Screenshot grounding data:
· · ·
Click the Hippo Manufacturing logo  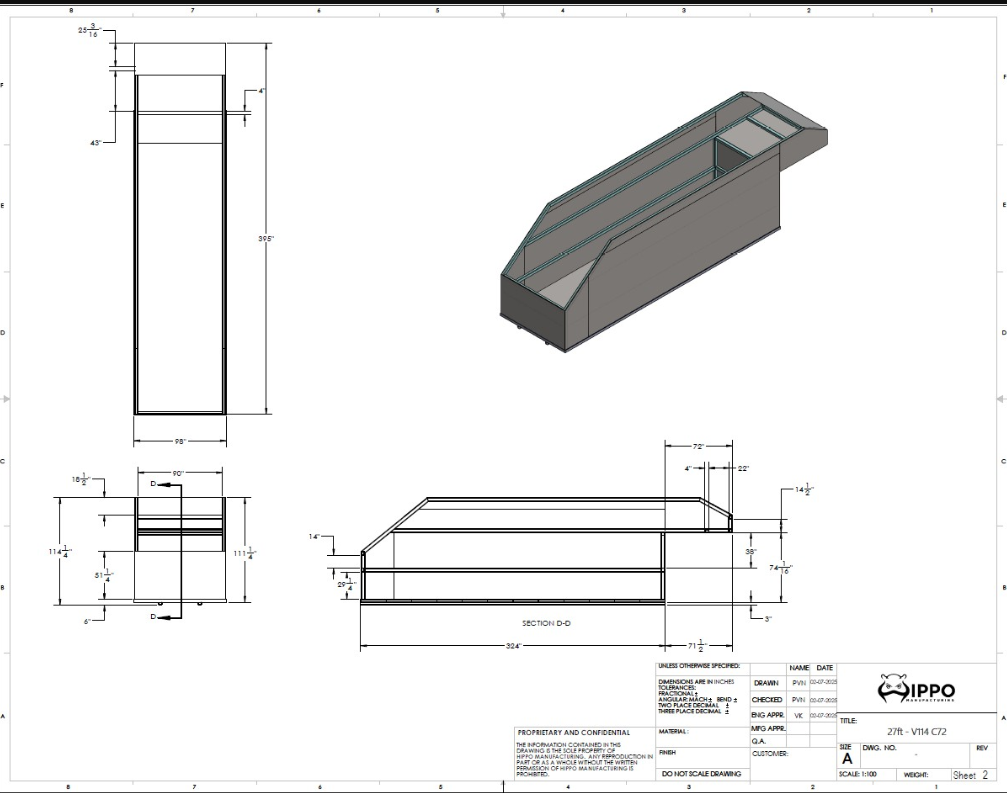pyautogui.click(x=914, y=691)
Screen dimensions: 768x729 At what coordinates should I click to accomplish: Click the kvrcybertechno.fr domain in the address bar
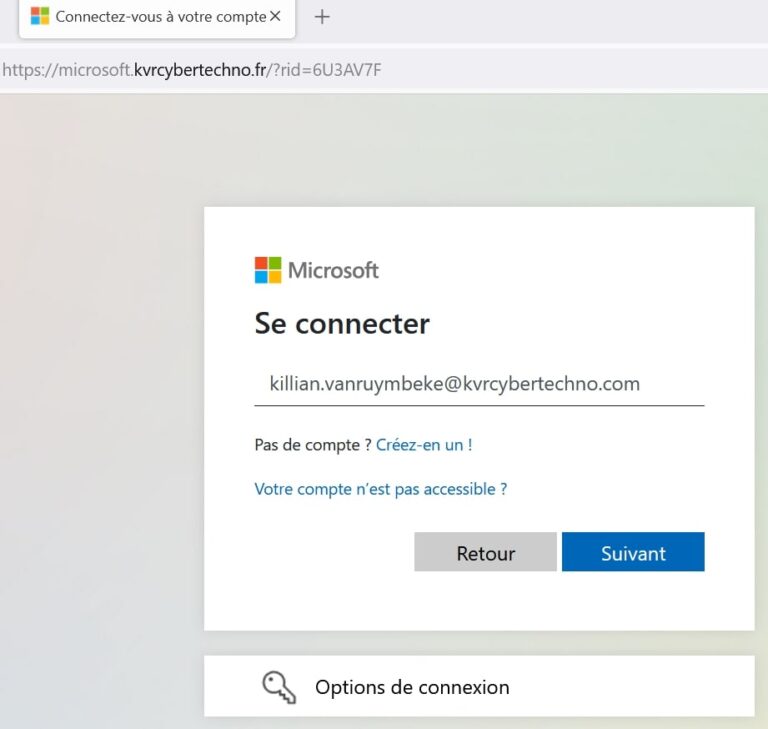coord(199,70)
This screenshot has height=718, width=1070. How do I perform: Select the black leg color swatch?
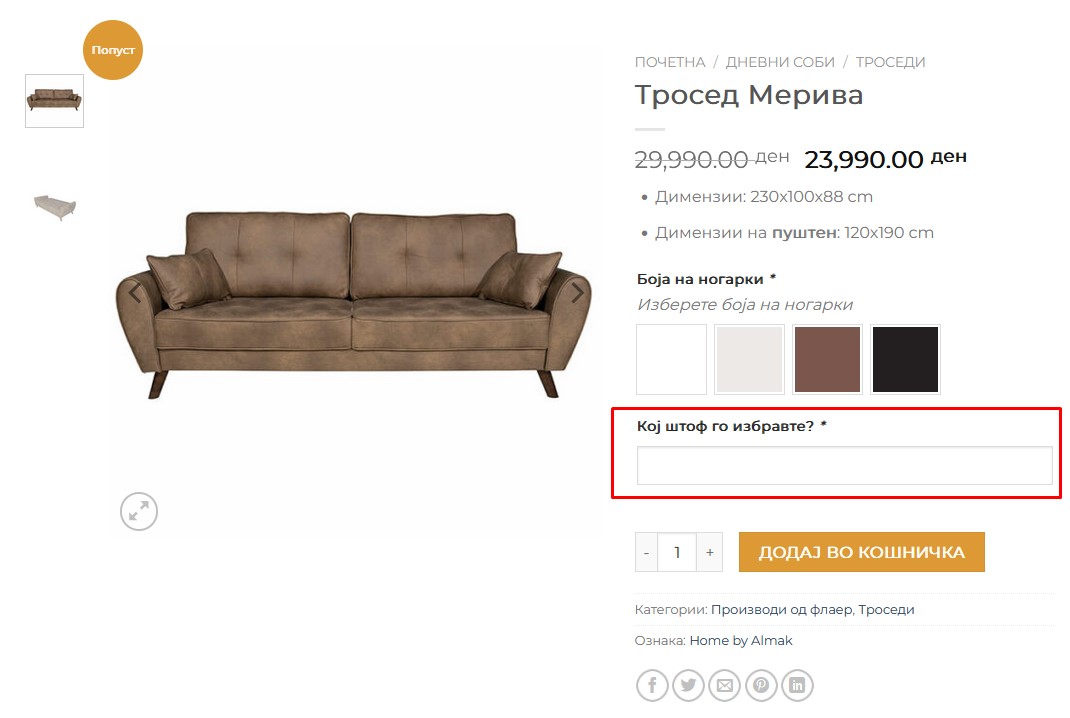[x=906, y=359]
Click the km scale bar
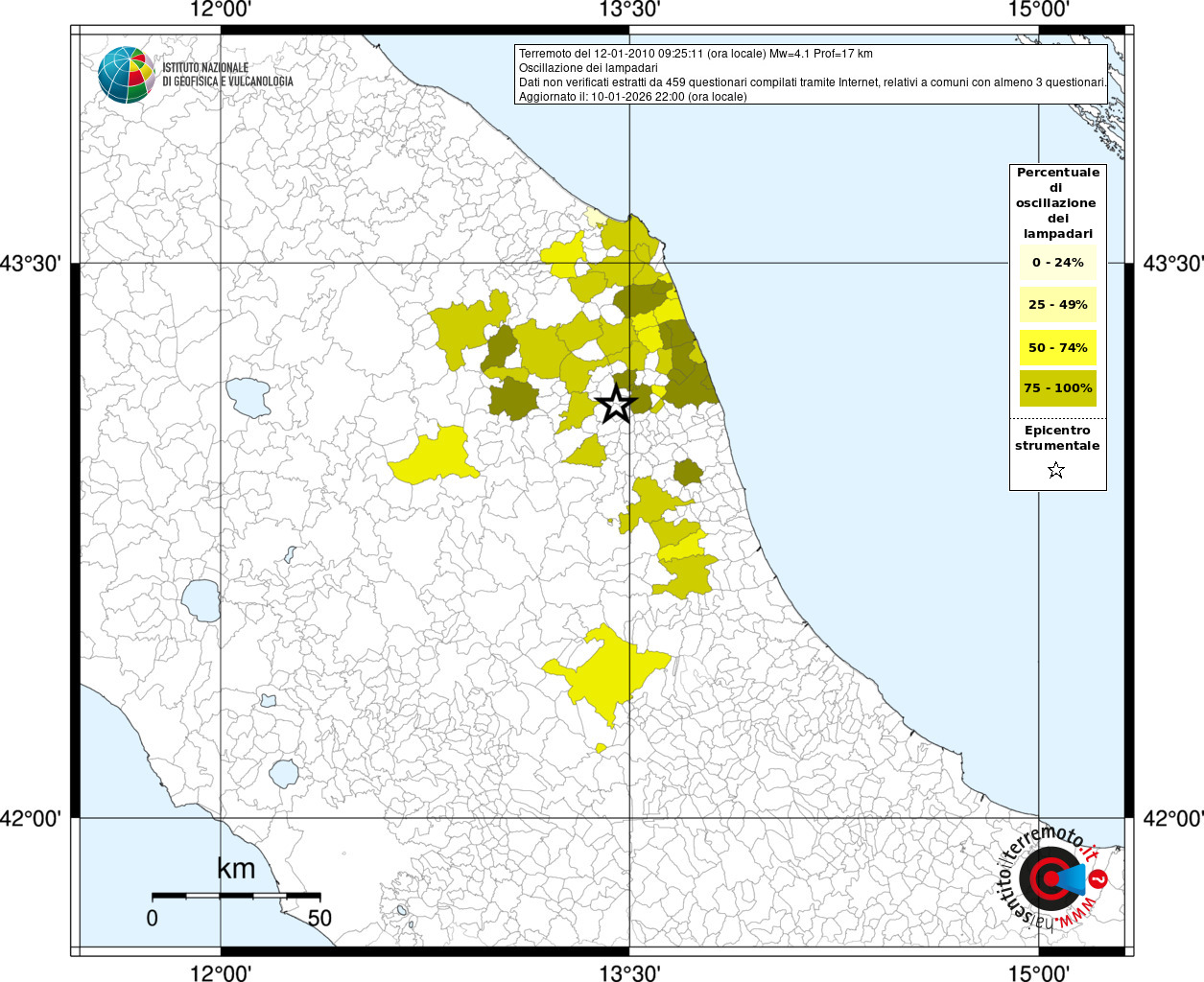The width and height of the screenshot is (1204, 982). pos(236,896)
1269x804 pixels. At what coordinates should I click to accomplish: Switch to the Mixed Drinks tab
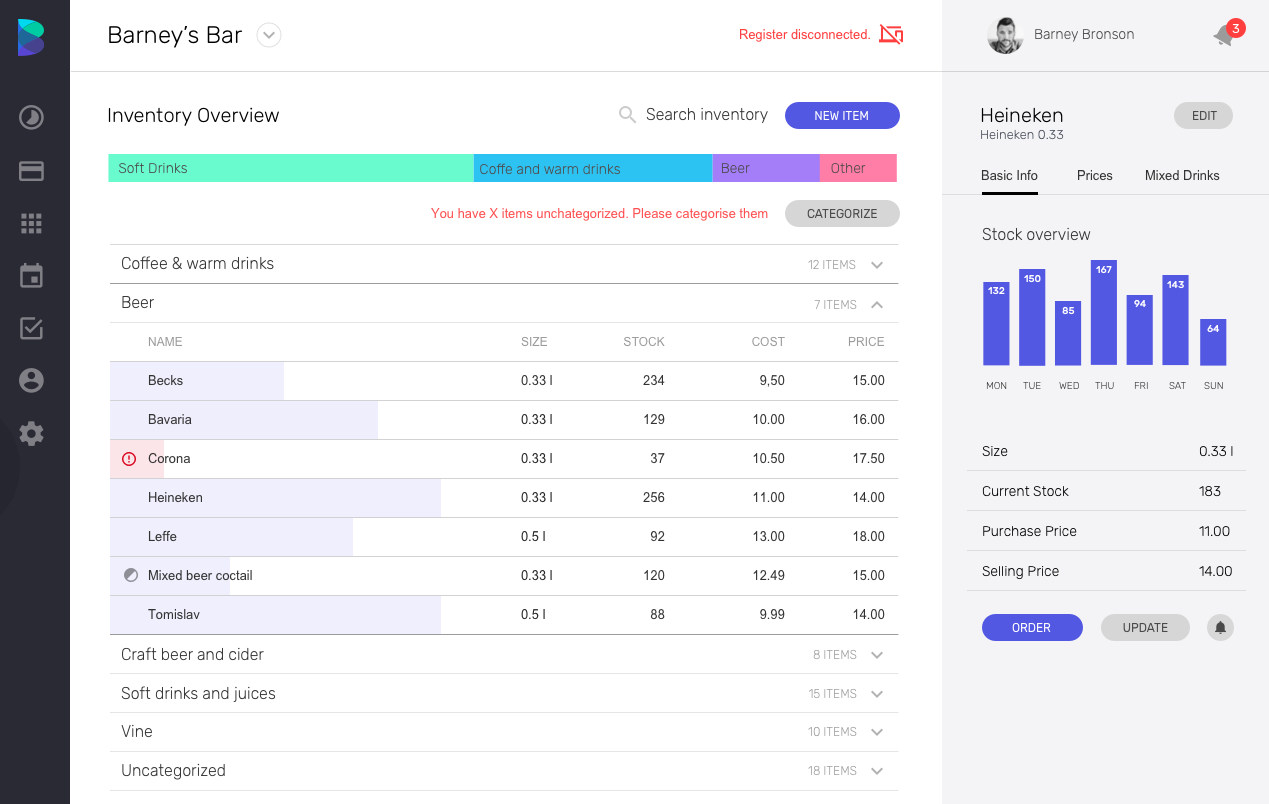pyautogui.click(x=1181, y=176)
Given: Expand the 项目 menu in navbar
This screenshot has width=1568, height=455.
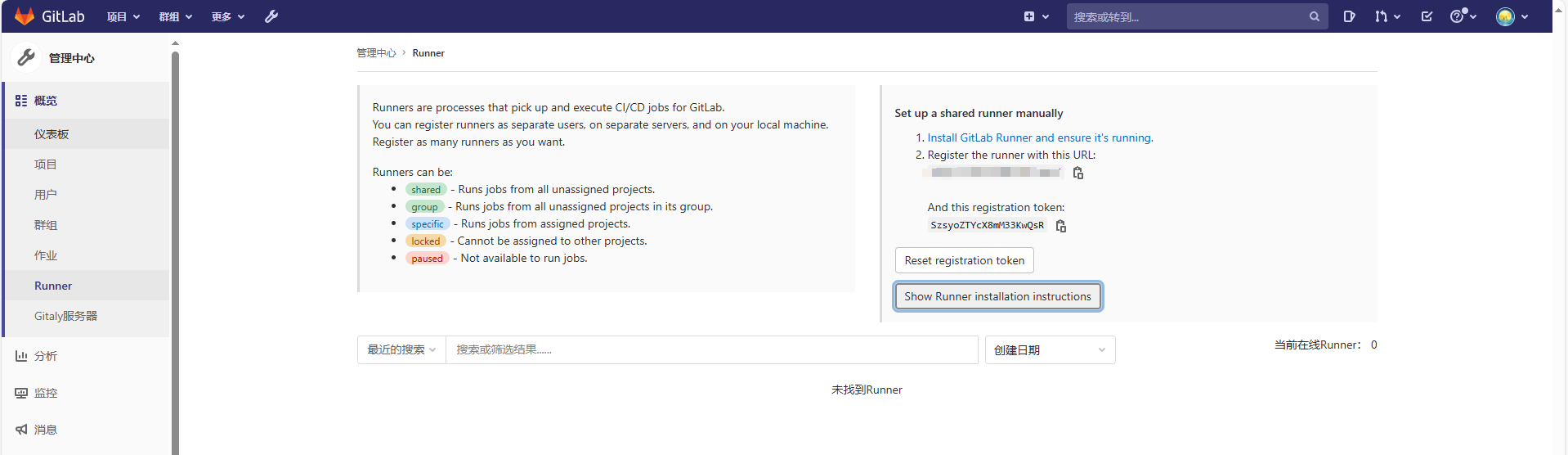Looking at the screenshot, I should tap(123, 16).
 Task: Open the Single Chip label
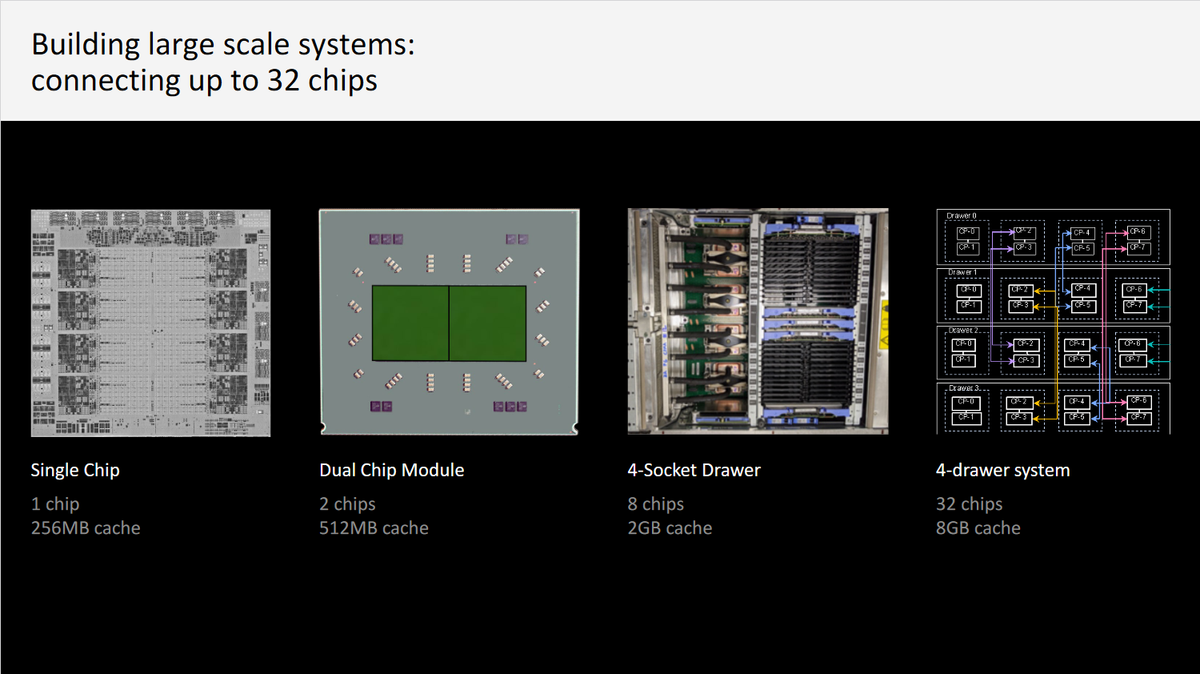75,469
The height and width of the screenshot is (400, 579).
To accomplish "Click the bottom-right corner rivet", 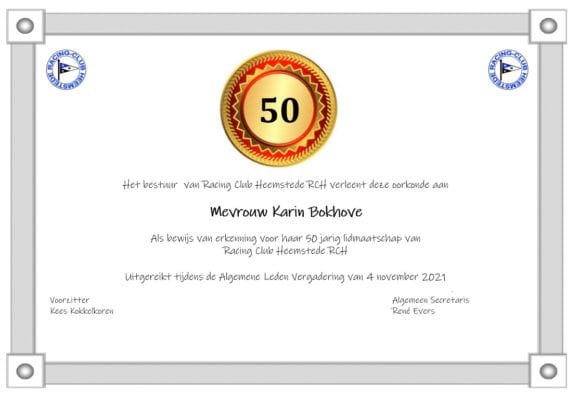I will pyautogui.click(x=548, y=371).
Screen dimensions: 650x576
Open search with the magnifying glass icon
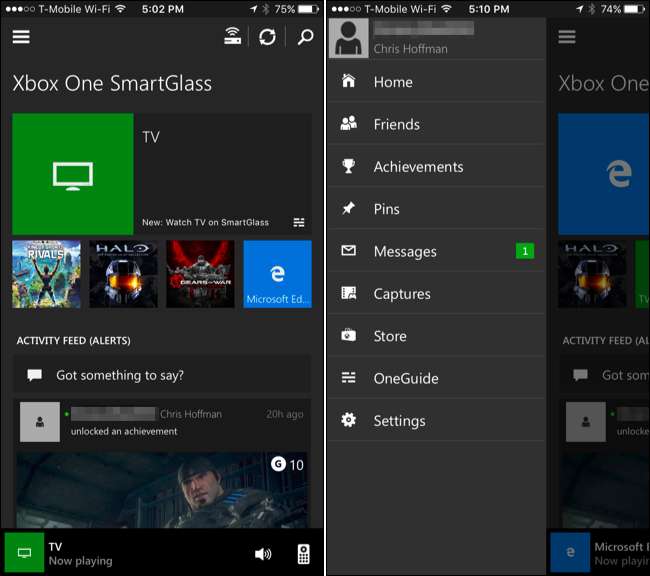click(305, 37)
· · ·
The task:
Using the records above, copy exactly and only the lines from the line with "Screen dimensions: 650x576" through the end, both included; leave every picture out.

Task result:
Screen dimensions: 650x576
Open search with the magnifying glass icon
click(305, 37)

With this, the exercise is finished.